**Problems**
[a] Rewrite the section of the bail reform passage that opens with the words containing "You know, someone" and closes with "- All right.", putting "state" in place of "prosecution".
[b] Carry on the bail reform passage from the point at which it stops.

So the reforms that I was talking about during the campaign, which I think actually will be implemented because of this new court order that I can tell you about in a second, is basically get away from that, do what Tennessee law actually provides for, which is a presumption in favor of pretrial release unless there's specific evidence that that particular defendant is either a danger to the community or a risk of flight.
Now obviously the more serious the offense, the greater the risk of flight 'cause they're facing a more serious sentence.
And the more serious the offense, the more reason we have to think that they might be danger to the community.
You know, someone who's committed violent crimes over and over again, they're a danger to the community, right?
So that goes into the mix.
But what we should have is a situation where it should be up to the prosecution to say that this particular defendant, based on their criminal history, their offense, their ties to the community is either a danger to the community or a risk of flight.
And if we can't prove that, then the default should be pretrial release.
- All right.
Let me bring in Julia.
- I know that part of the bail reform is a new bail hearing room.
- Right.
- And that's due to open in February 15th.
Can you kind of update me on the progress of that and then kind of what, what kind of difference would that make as some of those people languish in jail for 500 days or more?
- Right.
So what we're talking about here is a new court order that has already been put into place.
So it's really kind of already largely resolved.
And that was because that the ACLU and Just City among others threatened the county with a lawsuit.

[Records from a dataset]
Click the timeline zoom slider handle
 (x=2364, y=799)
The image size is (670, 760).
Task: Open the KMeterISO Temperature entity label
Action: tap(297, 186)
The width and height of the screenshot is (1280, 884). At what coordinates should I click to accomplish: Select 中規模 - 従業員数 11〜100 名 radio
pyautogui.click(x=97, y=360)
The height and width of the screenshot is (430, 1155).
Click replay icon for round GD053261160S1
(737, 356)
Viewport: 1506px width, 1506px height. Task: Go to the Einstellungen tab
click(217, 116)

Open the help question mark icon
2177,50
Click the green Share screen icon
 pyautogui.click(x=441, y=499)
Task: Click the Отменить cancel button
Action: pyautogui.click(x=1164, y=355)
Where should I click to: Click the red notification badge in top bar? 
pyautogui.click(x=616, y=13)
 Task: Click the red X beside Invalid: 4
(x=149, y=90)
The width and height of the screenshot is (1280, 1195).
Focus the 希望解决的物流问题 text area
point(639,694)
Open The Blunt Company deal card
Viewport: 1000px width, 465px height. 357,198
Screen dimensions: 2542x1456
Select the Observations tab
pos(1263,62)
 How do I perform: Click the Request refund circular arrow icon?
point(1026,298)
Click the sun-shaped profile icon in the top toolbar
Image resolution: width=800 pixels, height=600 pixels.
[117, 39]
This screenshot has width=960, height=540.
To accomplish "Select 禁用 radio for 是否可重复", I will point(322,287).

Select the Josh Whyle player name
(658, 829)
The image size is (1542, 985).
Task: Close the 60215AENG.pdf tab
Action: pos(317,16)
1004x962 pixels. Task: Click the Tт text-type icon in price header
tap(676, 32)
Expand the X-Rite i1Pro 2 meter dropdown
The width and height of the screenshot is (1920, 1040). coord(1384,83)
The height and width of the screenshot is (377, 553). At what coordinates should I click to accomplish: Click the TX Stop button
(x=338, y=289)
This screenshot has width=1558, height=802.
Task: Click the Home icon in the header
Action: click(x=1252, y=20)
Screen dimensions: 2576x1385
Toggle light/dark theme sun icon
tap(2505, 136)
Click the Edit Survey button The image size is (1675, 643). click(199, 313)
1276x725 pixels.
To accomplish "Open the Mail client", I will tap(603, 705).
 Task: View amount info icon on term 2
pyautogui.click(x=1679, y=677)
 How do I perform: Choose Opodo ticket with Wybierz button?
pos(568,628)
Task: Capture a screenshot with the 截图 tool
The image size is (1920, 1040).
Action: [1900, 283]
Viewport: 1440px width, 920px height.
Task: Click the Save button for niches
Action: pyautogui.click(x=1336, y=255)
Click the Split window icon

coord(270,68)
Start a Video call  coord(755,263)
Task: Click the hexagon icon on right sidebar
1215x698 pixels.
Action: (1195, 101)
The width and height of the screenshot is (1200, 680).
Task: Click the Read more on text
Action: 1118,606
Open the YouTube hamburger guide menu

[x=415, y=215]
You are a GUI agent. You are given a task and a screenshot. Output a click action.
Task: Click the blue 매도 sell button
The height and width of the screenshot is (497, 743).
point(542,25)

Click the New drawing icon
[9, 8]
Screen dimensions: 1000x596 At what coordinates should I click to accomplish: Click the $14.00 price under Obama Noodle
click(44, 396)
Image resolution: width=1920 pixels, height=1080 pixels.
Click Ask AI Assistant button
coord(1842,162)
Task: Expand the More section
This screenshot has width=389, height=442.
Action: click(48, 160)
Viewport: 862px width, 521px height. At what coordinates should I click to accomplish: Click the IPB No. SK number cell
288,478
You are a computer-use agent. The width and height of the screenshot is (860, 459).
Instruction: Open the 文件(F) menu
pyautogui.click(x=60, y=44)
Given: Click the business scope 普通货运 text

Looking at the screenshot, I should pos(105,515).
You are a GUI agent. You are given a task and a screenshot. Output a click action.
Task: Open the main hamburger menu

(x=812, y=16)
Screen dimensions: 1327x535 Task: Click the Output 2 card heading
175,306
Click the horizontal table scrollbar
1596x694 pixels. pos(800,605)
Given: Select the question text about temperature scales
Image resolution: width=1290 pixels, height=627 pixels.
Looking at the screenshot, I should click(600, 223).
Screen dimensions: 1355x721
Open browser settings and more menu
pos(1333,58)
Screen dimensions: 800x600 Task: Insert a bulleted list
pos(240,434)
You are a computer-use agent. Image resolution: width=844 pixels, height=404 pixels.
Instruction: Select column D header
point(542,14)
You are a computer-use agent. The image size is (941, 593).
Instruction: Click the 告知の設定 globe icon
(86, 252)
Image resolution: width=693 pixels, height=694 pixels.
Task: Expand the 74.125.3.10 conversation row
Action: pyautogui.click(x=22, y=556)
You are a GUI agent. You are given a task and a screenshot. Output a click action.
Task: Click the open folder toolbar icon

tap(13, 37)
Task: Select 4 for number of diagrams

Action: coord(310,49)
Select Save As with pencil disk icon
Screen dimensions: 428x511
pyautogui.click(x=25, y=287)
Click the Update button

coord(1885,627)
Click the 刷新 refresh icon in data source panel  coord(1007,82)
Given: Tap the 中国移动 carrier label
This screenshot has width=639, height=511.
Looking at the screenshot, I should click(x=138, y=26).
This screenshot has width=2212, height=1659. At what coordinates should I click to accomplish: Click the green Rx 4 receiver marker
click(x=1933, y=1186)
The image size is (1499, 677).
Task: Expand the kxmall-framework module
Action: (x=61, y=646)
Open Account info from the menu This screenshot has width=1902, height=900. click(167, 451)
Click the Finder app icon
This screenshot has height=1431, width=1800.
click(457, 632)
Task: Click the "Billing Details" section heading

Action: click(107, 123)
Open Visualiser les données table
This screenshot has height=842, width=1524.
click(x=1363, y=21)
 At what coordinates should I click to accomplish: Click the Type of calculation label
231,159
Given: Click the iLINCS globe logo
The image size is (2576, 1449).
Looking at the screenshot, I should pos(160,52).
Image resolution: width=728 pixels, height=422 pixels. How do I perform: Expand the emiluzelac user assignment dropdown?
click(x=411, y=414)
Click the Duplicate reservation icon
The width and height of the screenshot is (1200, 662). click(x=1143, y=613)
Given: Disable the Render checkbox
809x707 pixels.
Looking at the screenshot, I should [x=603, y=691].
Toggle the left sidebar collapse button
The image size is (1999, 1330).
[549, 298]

**Exercise results**
[a]
You know, someone who's committed violent crimes over and over again, they're a danger to the community, right?
So that goes into the mix.
But what we should have is a situation where it should be up to the state to say that this particular defendant, based on their criminal history, their offense, their ties to the community is either a danger to the community or a risk of flight.
And if we can't prove that, then the default should be pretrial release.
- All right.

[b]
And to settle that litigation, which hadn't actually been filed, they came to an agreement, the judges have ordered it, and so it's going to address, I think quite well, the problems I just articulated by doing this.
From now on, there's gonna be a separate bail hearing.
Everyone that's been arrested is going to be guaranteed within 72 hours a prompt hearing.
At that hearing, they will take a detailed look at that person's finances to figure out what as a practical matter is actually an affordable bail, 'cause right now we're not doing that.
And then either they get pretrial release or affordable bail, or if the magistrate, and they've got new four judicial magistrates who've just been appointed just to do this full-time, if they think an unaffordable bail is required, well, it'll be up to us and the DA's office to prove, by clear and convincing evidence that this person is either a flight risk or a danger to the community.
And that, you know, pre-trial release is not appropriate.
The least restrictive means can't be used and we've gotta go with an unaffordable bail to keep them in jail pending trial.
And we're prepared to do that.
The start date by the court order is supposed to be February 15th.
We're already starting to do training, getting ready to do training on this.
We, I don't know about everybody else, but we will be ready on February 15th to implement the new system.
- So all this seems to jive with what you said, you know, you've been on since you were elected and certainly during the campaign of the focus on violent crime versus lesser crimes.
So, and again, what, how do you change, bail reform, that was, thank you.
That was, for people who follow this stuff, very interesting about how this works.
How do you then take it to the court system?
Let's go there.
The courts, Julia did a great story for us in the summer and we'll be doing an update soon on the number of cases that the criminal court, the various criminal court judges actually finish out per year.
And it was, maybe at that midpoint in the year it was - Thrity-two trials.
- Thrity-two, across ten... - Divisions.
- In a city that has 300-something homicides, I mean 200 to 300 homicides.
- Right.
- However many other violent crimes, forget the, I don't wanna make light of lesser crimes, but just the violent crimes.
- Absolutely.
You've got thousands of accused violent criminals, and at midpoint in the year there were 30, I mean all signs are, it, it's not like somehow there's a massive acceleration in the second half of the year.
But Julia will be doing an update on that very soon.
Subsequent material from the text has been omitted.